Actor David Hyde Pierce felt helpless while watching two loved ones succumb to Alzheimer's disease. Here, he shares his family's struggle and why his advocacy work gives him new hope.
David Hyde Pierce still remembers his dad's reaction to his Emmy Award in 1995. "He said, 'Oh, I can't wait to tell your mother.' He was so happy about it, but my mom had passed away. I remember being struck by that and thinking, Well, that's absolutely fine. As far as he's concerned, she's still here."
It was, unfortunately, a familiar moment for the Frasier star. He had already watched his grandfather battle Alzheimer's disease, the most common type of dementia—a condition in which brain nerve cells die, causing changes in memory, behavior and thinking. And it was one of the experiences that turned David into a passionate advocate for the search to find a cure for the debilitating disease, which is the fifth leading cause of death among those 65 and older in the U.S.
A cruel disease
George Pierce, David's father, had heart surgery and suffered a stroke, which affected his memory, peripheral vision and judgment. He started to show signs of dementia, but David's mom, Laura, took over many of the tasks he normally handled. After Laura passed away a few years later, George moved in with David's brother and his family. Over time, George's condition worsened. "My brother or his wife would have to miss work or the kids would have to miss school because my dad was unable to be by himself for any length of time," recalls David. "They'd leave him a note that said, Dad, going to the store, be back in 20 minutes. He might have read it but would completely forget and be in a panic about where they were. Everything became a crisis."
When it proved impossible to care for George at home, the family moved him to a nearby assisted living facility. One weekend, George came down with the flu and passed away. Although David and his family were devastated, they were relieved that George still recognized everyone. "We knew what we'd been spared," he says.
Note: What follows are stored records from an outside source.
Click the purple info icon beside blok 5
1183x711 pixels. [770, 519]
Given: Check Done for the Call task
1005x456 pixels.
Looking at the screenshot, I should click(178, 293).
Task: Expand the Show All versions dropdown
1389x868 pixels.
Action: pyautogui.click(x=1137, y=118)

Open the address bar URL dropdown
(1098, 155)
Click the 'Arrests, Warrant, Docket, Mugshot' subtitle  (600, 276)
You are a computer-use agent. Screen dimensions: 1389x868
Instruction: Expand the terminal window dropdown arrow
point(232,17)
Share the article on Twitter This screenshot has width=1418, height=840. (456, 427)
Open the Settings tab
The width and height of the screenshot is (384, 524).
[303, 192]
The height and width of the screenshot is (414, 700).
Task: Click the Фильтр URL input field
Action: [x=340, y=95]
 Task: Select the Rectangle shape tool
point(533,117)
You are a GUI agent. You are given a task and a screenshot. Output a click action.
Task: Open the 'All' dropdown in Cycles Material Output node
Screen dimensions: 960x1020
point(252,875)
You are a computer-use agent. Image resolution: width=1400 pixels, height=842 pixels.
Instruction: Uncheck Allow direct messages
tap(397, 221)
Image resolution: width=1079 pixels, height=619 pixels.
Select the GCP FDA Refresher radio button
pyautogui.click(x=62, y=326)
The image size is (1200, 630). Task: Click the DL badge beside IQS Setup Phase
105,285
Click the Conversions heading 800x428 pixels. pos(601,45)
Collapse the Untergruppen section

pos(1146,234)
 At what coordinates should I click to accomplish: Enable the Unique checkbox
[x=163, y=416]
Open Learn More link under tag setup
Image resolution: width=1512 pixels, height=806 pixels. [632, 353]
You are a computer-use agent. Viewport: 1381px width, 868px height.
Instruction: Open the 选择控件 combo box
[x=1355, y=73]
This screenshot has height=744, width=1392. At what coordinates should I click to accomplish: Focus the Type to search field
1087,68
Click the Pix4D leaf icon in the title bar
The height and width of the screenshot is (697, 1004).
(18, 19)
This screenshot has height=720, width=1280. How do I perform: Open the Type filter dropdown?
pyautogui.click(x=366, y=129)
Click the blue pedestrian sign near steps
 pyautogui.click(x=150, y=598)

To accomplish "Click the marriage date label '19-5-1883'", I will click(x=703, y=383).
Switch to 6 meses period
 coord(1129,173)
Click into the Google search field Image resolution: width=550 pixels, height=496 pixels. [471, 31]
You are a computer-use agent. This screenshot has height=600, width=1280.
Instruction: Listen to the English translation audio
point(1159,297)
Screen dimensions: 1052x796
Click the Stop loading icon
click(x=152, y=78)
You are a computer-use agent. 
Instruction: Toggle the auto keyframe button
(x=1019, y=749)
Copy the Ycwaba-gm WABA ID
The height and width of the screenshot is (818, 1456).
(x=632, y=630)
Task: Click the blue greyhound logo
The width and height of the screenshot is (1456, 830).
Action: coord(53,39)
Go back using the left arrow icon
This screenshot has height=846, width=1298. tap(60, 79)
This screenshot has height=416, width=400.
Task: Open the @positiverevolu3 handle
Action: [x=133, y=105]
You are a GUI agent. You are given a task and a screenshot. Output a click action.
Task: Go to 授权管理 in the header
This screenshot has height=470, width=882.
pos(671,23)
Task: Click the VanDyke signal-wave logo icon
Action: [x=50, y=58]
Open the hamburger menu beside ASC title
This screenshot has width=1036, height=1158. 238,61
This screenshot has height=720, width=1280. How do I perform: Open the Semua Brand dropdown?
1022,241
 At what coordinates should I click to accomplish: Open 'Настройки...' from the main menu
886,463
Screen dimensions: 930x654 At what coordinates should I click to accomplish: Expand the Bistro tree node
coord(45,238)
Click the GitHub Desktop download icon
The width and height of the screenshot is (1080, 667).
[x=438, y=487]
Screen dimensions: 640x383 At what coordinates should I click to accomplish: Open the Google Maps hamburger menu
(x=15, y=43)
That's because David's maternal grandfather, Rod, had suffered from Alzheimer's as well. David's grandmother, Mildred, tried to care for him at home. When he began wandering out of the house, Mildred was forced to move Rod to a nursing home. David still grieves for his grandparents' emotional loss. "To be married for 50 years and…to have your spouse not know who you are and become belligerent day after day with no letup—that's quite a cruel form of torture," he says.
David will never forget the visits he had with Rod toward the end of his life. "He was a witty man and had a lot of dignity," the actor says softly. "Seeing him with his arms strapped to the wheelchair to restrain him, staring blankly at a book of construction paper flowers and animals that some generous kid had made for the people at the nursing home…. I don't know if I have words for what that does to you. You feel so helpless and hopeless." Fortunately, that feeling faded when David decided to turn his grief into action.
David has made it his mission to spare other families the anguish of losing a loved one to Alzheimer's disease. For more than 15 years, he has been a passionate spokesperson and honorary board member of the Alzheimer's Association (AA), a nonprofit group that promotes Alzheimer's research. In 2010, he urged lawmakers to support the National Alzheimer's Project Act, which passed last year. Its goal is to create a strategic plan to prevent Alzheimer's disease by 2025. He also represents caregivers as a member of the U.S. Department of Health & Human Services' Advisory Council on Alzheimer's Research, Care and Services. "Being part of the fight is what has healed me the most," says David. "The reason I continue working with the AA is that I…get to see the progress being made [by researchers], and I see new stories of hope."
David's top Alzheimer's caregiving tips
In 2011, 15 million people provided unpaid care to loved ones with Alzheimer's and other forms of dementia, according to the Alzheimer's Association (AA). More than 60% of caregivers rate the emotional stress as high, and one-third report symptoms of depression. Here's how you can minimize any stress and give your loved one the best care possible:
1. Take advantage of an early diagnosis.
Devastating as it may be, an early diagnosis means your loved one can make crucial decisions before the disease starts to take a serious toll. "People…can plan things they've always wanted to do," says David. "They can also plan for the end—whether it's financial planning or medical choices."
2. Know that Alzheimer's affects everyone differently.
"There's an expression we have: If you've seen one Alzheimer's patient, you've seen one Alzheimer's patient," says David. "Even though the general pathway of the disease is the same, how it progresses and the way it affects people can be wildly different."
3. Don't be afraid to get help.
"[Alzheimer's disease] is terrifying, and people are sometimes so afraid that they don't talk about it," says David. "I think there's a big fear of being isolated socially." Reach out to the AA (alz.org) or the Us Against Alzheimer's Network (usagainstalzheimersnetwork.org).